### TEXT PROVIDED ###

All you need to know about charter boat sportfishing in Hawaii.
What is big game sportfishing?
Trolling on a chartered boat for Marlin, Tuna, or Sailfish are examples of what big game sportfishing is all about. There are few things more exhilarating than the sound of a buzzing reel taking off on the back of a boat and hearing the captain yell "Hana Pa'a." That's Hawaiian for "Fish on!"
Hawaii has some of the best sportfishing in the world. Think about it - we're a warm water archipelago in the middle of the Pacific. But there's a lot to consider before letting your inner Hemmingway come out. Here's some information to guide you on your adventure.
Where is the best place to catch big game fish?
You can catch large fish on a chartered boat off of any of the islands, but the Big Island is considered best. In fact, some think that it's the Marlin Capital of the World. Yes, even better than Cabo San Lucas. Several tournaments happen each year off of Kona attracting world champion anglers.
But, don't be discouraged if you're visiting one of the other islands. There is excellent fishing off of Oahu, Kauai, and Maui.
What can I catch?
If you are deep sea fishing, you're likely to troll for Blue Marlin, Striped Marlin, Yellow Fin Tuna, Ono, Mahi Mahi, or Skipjack Tuna. If you're shallow-bottom fishing, you'll be fishing for Jack Travelli, Gray Snappers, Sheepshead Fish, and Blue-Line Snappers. Check out this guide on Big Game Sport Fish of Hawaii.
How do I choose a fishing boat?
Although there are many fishing boats in the harbors throughout Hawaii, few of them charter fish on a regular basis. There are many websites for charter tours, but you'll need to call or email to make certain that they are currently in operation.

###

* INSTRUCTION A *
In the listing, retype the lines exactly, starting at the line that contains "In order to" and ending after the line that contains "Image resolution: width=1397".

### ITEMS ###

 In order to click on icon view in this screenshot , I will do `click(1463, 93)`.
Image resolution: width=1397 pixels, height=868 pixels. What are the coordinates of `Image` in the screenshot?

###
### ITEMS ###

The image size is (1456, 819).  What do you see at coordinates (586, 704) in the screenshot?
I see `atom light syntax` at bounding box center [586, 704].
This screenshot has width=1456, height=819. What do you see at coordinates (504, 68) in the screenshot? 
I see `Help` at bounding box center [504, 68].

###

* INSTRUCTION B *
From the text on Hawaii sportfishing, echo the passage exactly, starting at the words "Hawaii has some" and ending after the words "Kauai, and Maui.".

* FULL SOLUTION A *
 In order to click on icon view in this screenshot , I will do `click(1463, 93)`.
Image resolution: width=1397 pixels, height=868 pixels. What are the coordinates of `Image` in the screenshot?

* FULL SOLUTION B *
Hawaii has some of the best sportfishing in the world. Think about it - we're a warm water archipelago in the middle of the Pacific. But there's a lot to consider before letting your inner Hemmingway come out. Here's some information to guide you on your adventure.
Where is the best place to catch big game fish?
You can catch large fish on a chartered boat off of any of the islands, but the Big Island is considered best. In fact, some think that it's the Marlin Capital of the World. Yes, even better than Cabo San Lucas. Several tournaments happen each year off of Kona attracting world champion anglers.
But, don't be discouraged if you're visiting one of the other islands. There is excellent fishing off of Oahu, Kauai, and Maui.